Soft tissue trauma (e.g., acute plantar fascia rupture) also can cause heel pain and may be present in patients who have negative radiographic and bone scan findings. Clinical examination and appropriate diagnostic imaging can lead to establishing a diagnosis and treatment plan. Plantar fascia rupture has also been reported as a complication of heel corticosteroid injection.
Other Causes of Heel Pain (Pathway 4)
Although less common, conditions such as benign and malignant tumors, infection (soft tissue and bone) and vascular compromise must be considered as etiologies of a patient's heel pain (see Figure 9 in the original guideline document). The potential morbidity of these conditions is substantial. Proper diagnostic testing along with consultation or referral to the appropriate specialist are paramount in these individuals. In adolescents, calcaneal apophysitis is probably the most frequent etiology of heel pain. Palliative treatment is successful in nearly all cases.
Definitions:
Level of Evidence
Level I: High quality prospective randomized clinical trial
Level II: Prospective comparative study
Level III: Retrospective case control study
Level IV: Expert opinion
Grades of Recommendation
(given to various treatment options based on Level of Evidence supporting that treatment)

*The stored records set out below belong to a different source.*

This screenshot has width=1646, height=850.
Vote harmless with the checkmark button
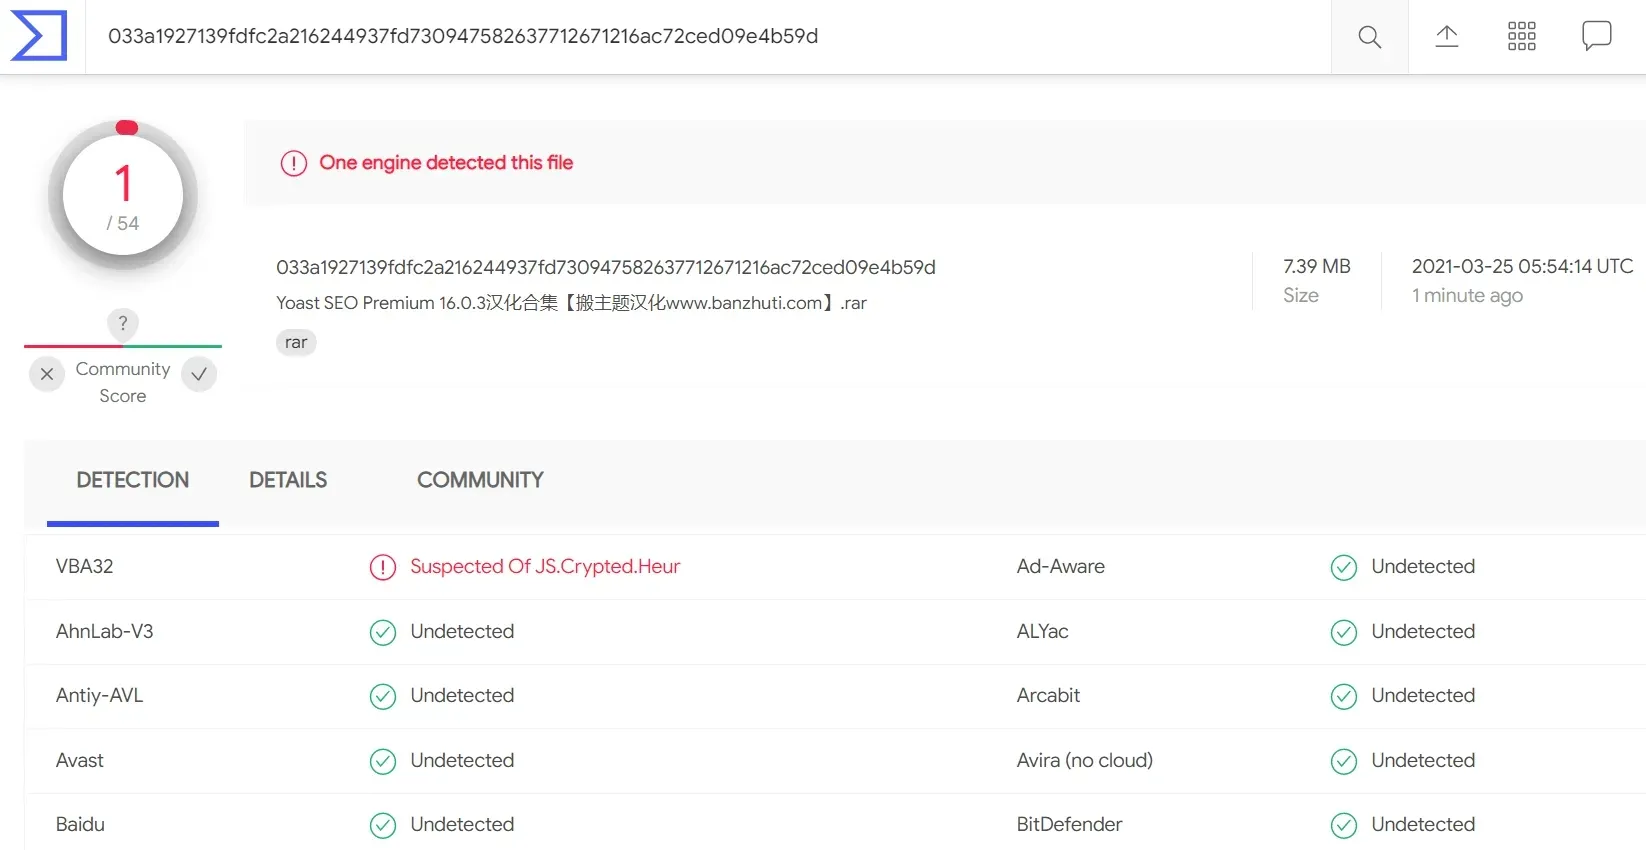(x=199, y=374)

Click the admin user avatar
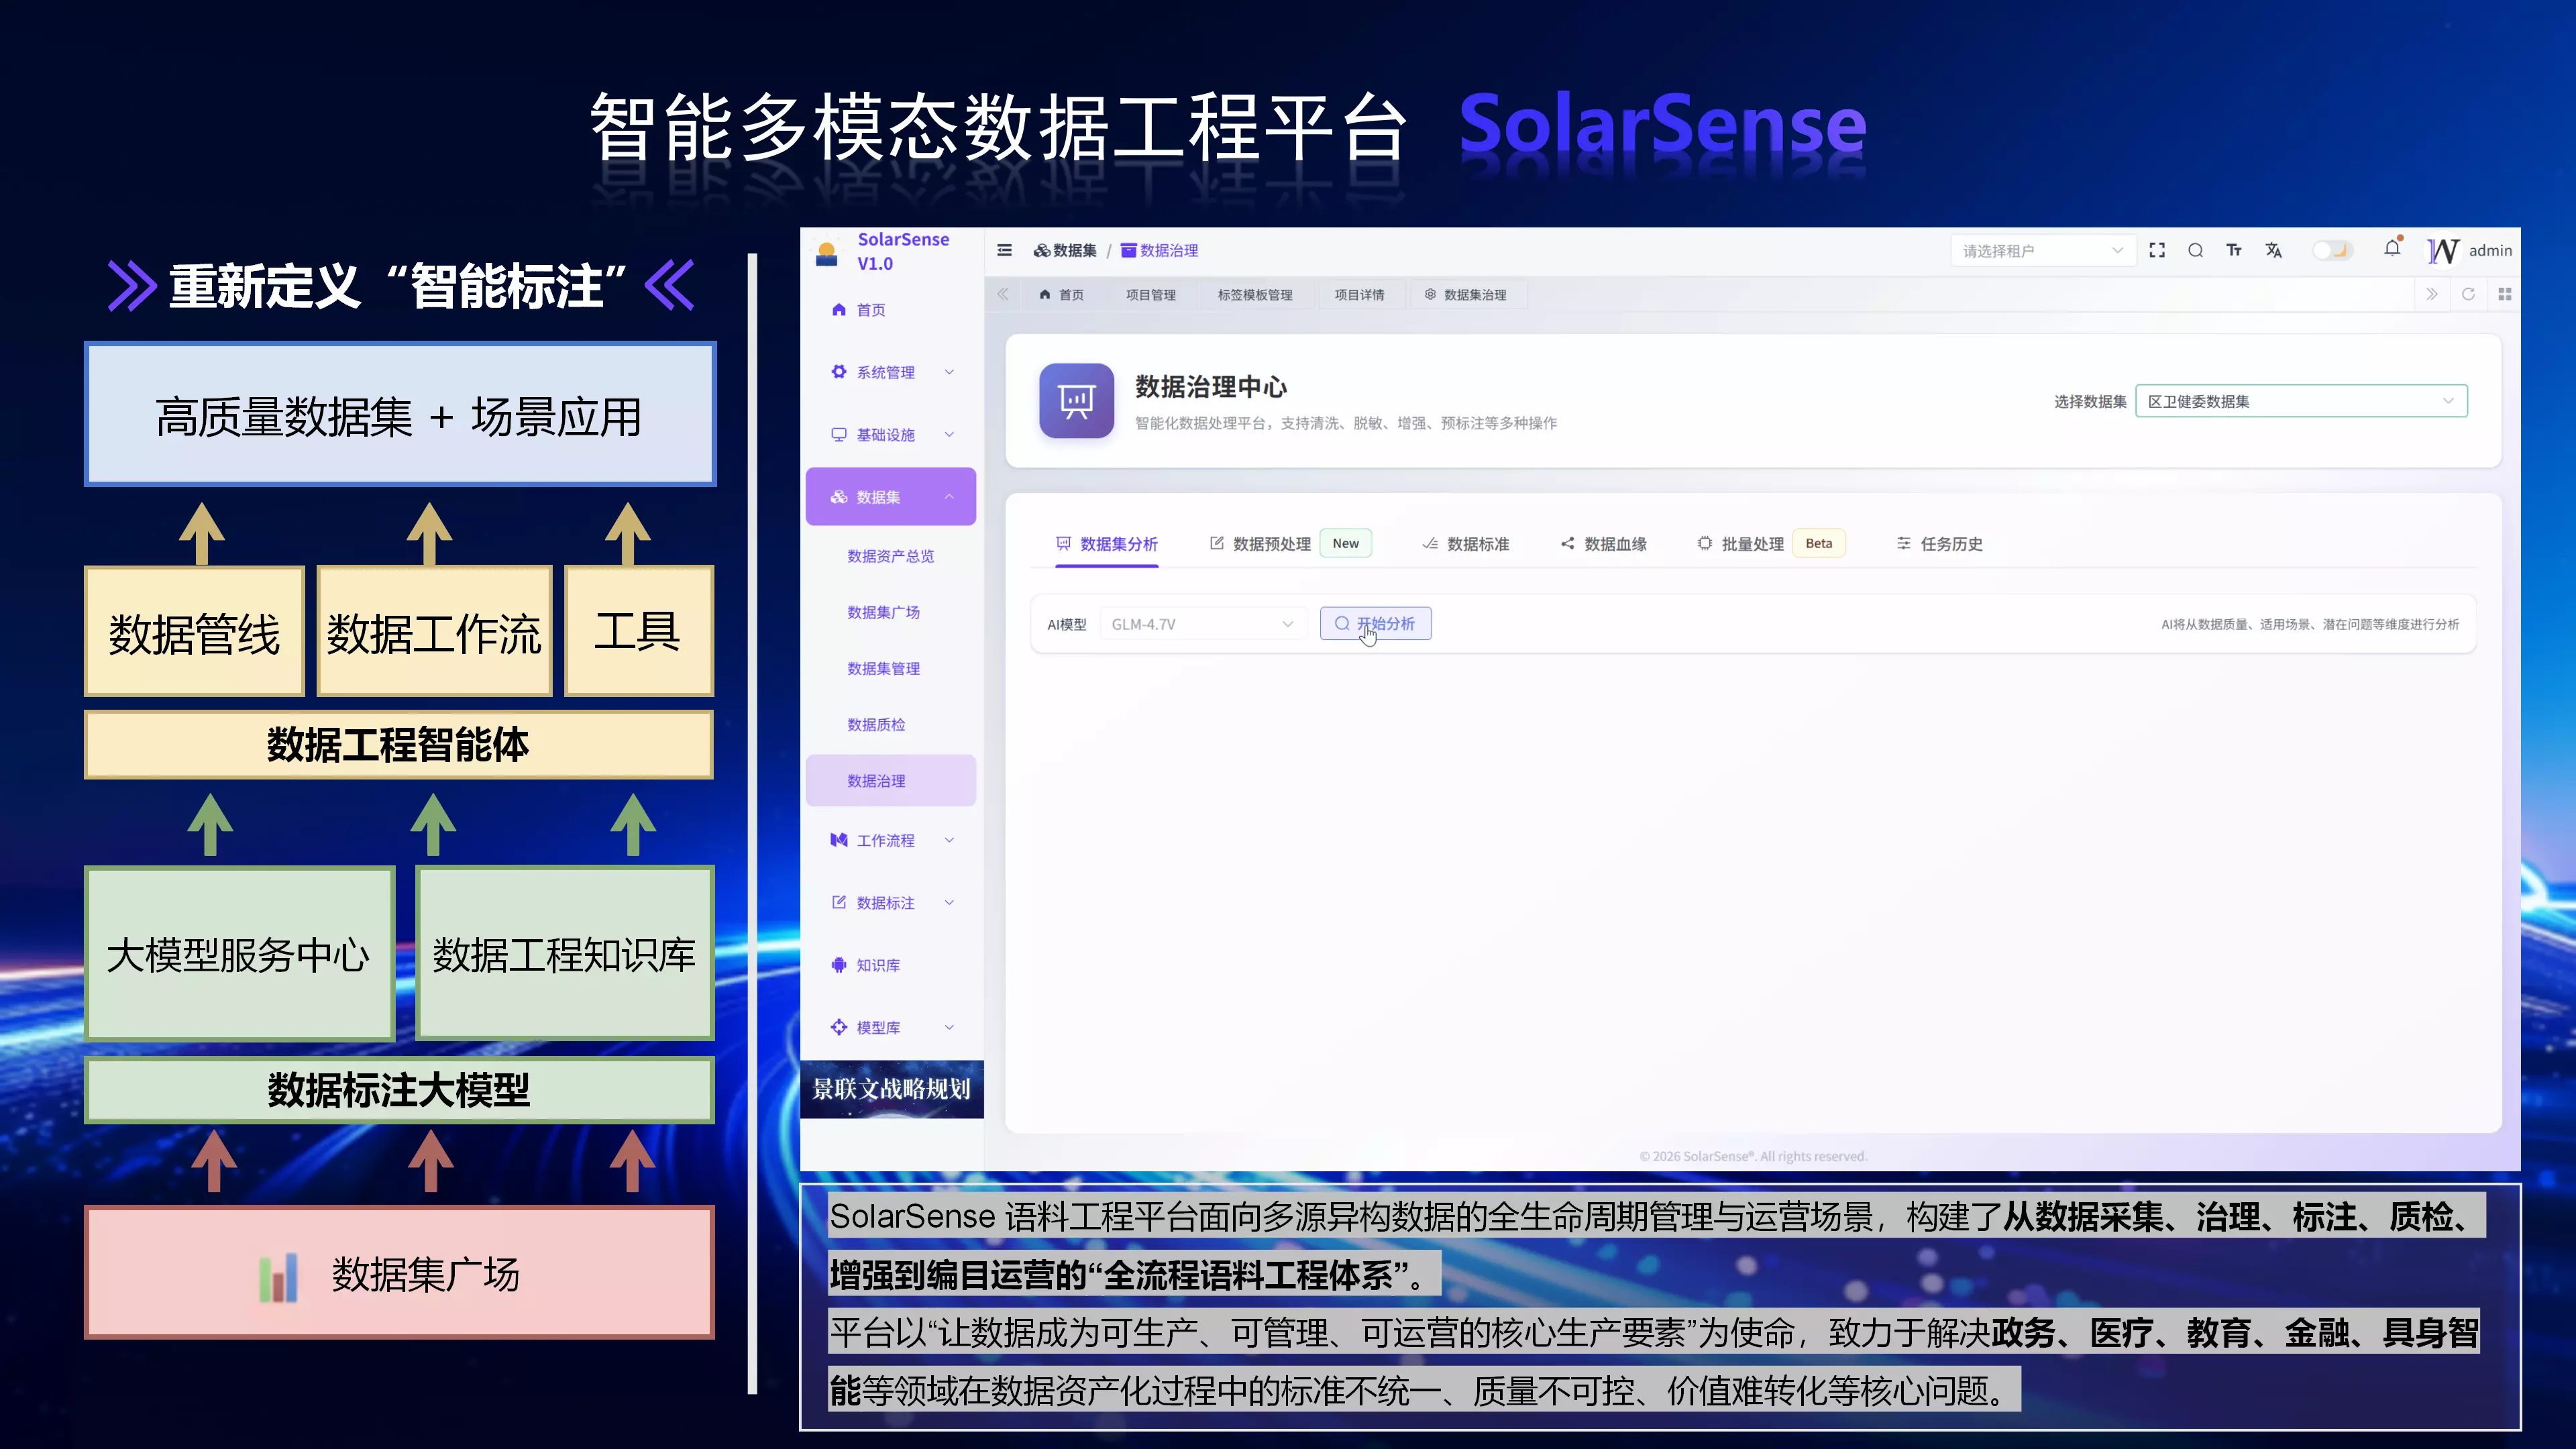pos(2444,250)
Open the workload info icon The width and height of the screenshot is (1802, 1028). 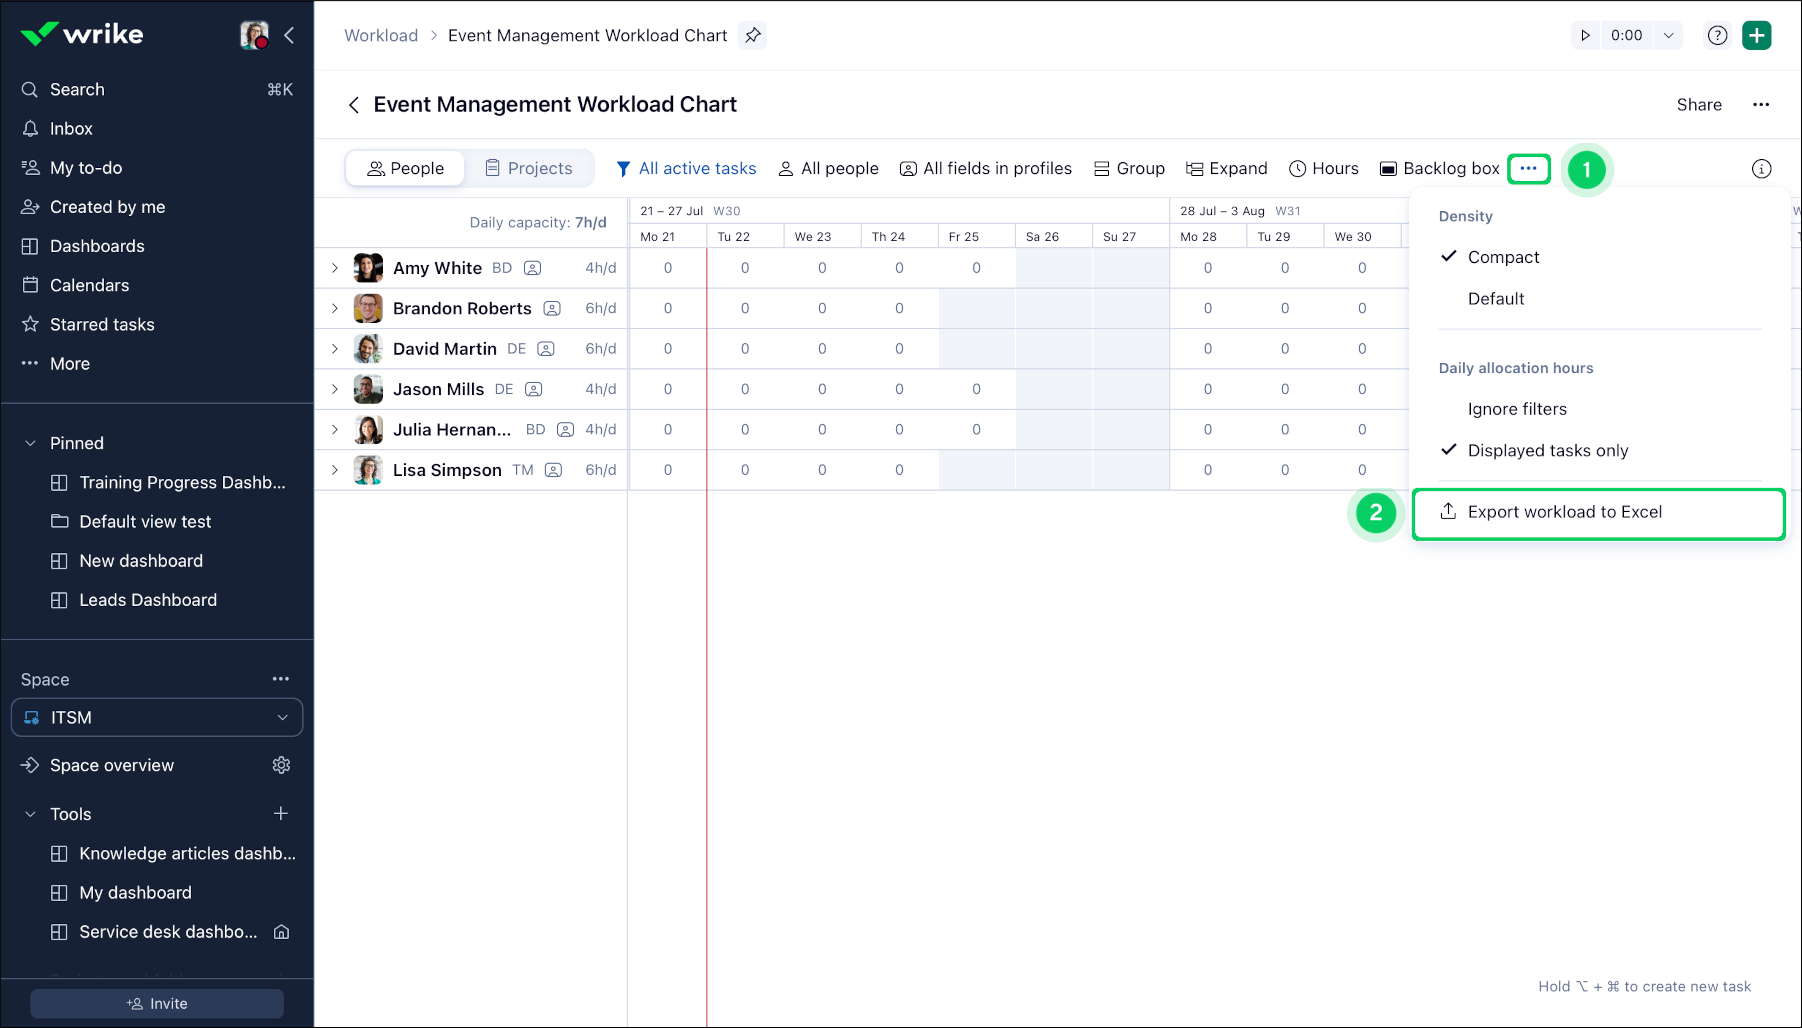coord(1761,169)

Grade A: Treatment options are supported by strong evidence (consistent with Level I or II studies)
Grade B: Treatment options are supported by fair evidence (consistent with Level III or IV studies)
Grade C: Treatment options are supported by either conflicting or Level IV studies
Grade I: When insufficient evidence to make a recommendation
Adapted from League AC. Current concepts review: plantar fasciitis. Foot Ankle Int 29:358-66, 2008.